'''

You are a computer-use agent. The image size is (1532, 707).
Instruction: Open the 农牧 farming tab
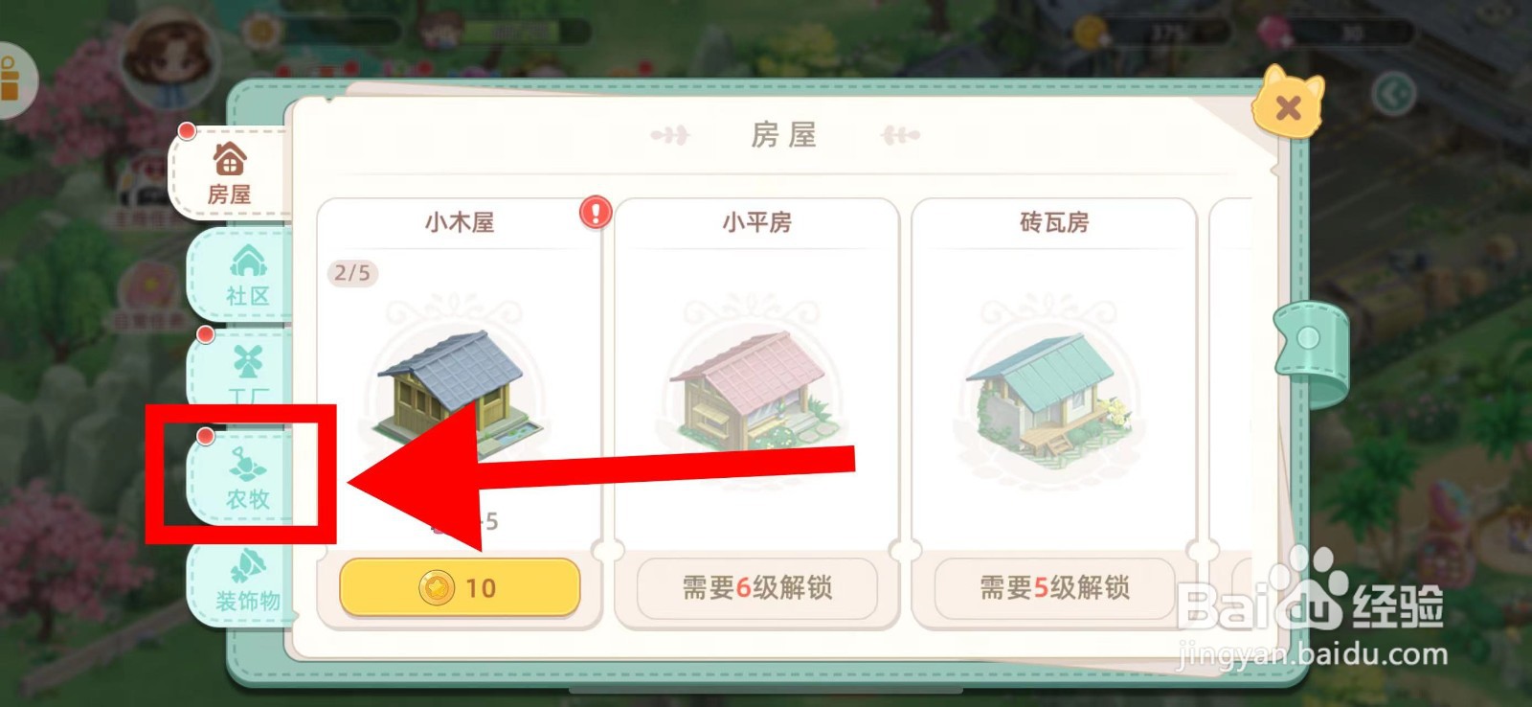pos(245,476)
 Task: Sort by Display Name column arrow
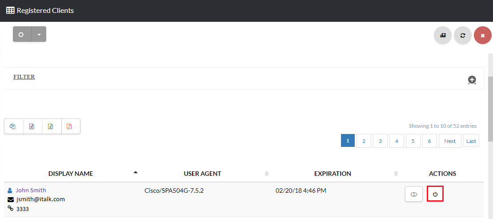tap(136, 173)
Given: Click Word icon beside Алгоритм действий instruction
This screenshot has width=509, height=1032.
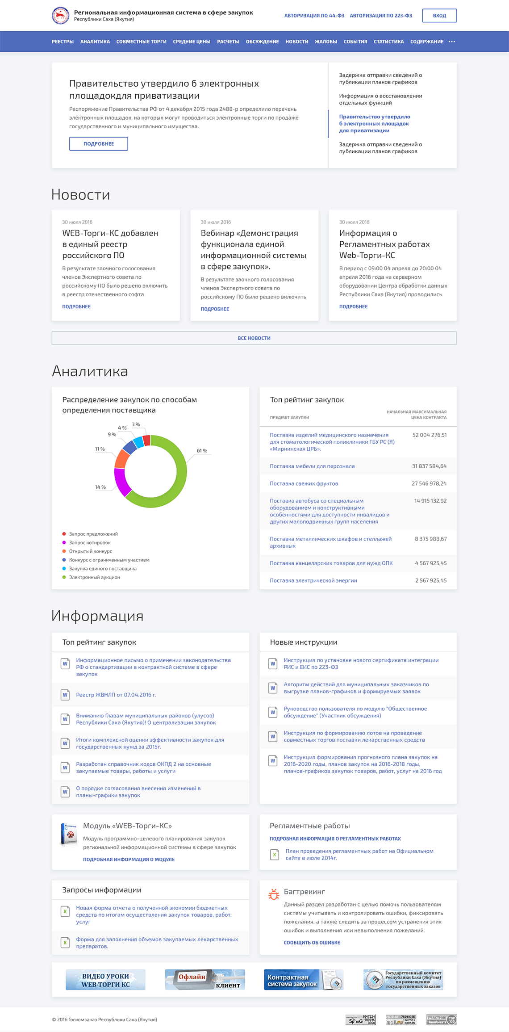Looking at the screenshot, I should click(273, 688).
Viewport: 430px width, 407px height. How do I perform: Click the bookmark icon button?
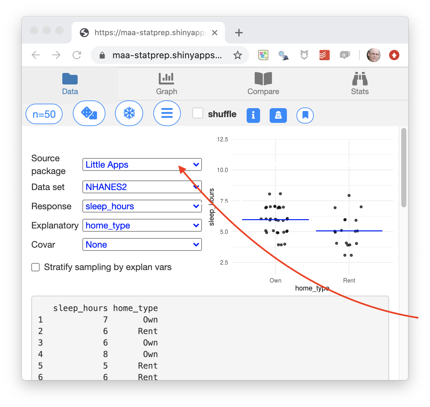[x=305, y=115]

'''

Work item:
A precise copy of each record, with the images removed, should be output.

Your solution:
You are a computer-use agent. The image size is (1532, 707).
Instruction: Open the 农牧 farming tab
pos(245,476)
 Task: Sort by Display Name column arrow
tap(136, 173)
Given: Click Word icon beside Алгоритм действий instruction
This screenshot has width=509, height=1032.
Looking at the screenshot, I should click(273, 688).
Viewport: 430px width, 407px height. How do I perform: Click the bookmark icon button?
[x=305, y=115]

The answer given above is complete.